• **PROBLEM STATEMENT**: The response should consist solely of the lines running from the line with "Show more hidden" to the end of the data, retyped exactly.

[Stored items]
--- START ---
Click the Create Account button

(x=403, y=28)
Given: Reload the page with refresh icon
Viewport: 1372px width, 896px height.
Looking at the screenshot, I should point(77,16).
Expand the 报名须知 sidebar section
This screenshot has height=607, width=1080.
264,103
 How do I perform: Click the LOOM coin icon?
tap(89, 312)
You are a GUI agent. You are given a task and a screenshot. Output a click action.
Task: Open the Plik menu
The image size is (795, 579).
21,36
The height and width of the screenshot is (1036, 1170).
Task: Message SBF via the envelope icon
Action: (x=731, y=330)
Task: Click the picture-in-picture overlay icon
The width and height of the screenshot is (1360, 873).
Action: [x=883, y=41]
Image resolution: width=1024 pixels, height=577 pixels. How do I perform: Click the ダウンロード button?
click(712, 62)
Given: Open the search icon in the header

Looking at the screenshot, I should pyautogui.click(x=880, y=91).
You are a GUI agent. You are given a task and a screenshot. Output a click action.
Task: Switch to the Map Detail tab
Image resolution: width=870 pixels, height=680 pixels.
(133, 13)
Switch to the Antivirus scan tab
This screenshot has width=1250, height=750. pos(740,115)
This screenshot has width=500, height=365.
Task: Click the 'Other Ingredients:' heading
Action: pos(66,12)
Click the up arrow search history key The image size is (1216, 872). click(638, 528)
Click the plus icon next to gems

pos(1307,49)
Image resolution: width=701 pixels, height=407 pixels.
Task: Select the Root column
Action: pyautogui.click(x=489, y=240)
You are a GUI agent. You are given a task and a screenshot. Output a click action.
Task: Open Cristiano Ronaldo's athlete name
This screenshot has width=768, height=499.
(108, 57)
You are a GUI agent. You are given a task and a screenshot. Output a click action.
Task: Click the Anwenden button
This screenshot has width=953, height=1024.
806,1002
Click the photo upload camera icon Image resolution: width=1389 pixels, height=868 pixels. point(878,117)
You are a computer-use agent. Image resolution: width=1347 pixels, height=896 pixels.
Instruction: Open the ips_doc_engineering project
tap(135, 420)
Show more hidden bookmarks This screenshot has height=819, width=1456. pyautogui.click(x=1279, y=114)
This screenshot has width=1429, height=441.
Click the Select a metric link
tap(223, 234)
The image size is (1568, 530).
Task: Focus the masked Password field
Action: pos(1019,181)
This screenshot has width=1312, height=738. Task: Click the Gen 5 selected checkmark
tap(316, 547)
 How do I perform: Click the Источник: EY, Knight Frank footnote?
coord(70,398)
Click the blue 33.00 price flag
--- END ---
• **RESULT**:
Show more hidden bookmarks This screenshot has height=819, width=1456. pyautogui.click(x=1279, y=114)
This screenshot has width=1429, height=441.
Click the Select a metric link
tap(223, 234)
The image size is (1568, 530).
Task: Focus the masked Password field
Action: pos(1019,181)
This screenshot has width=1312, height=738. Task: Click the Gen 5 selected checkmark
tap(316, 547)
 How do I perform: Click the Источник: EY, Knight Frank footnote?
coord(70,398)
Click the blue 33.00 price flag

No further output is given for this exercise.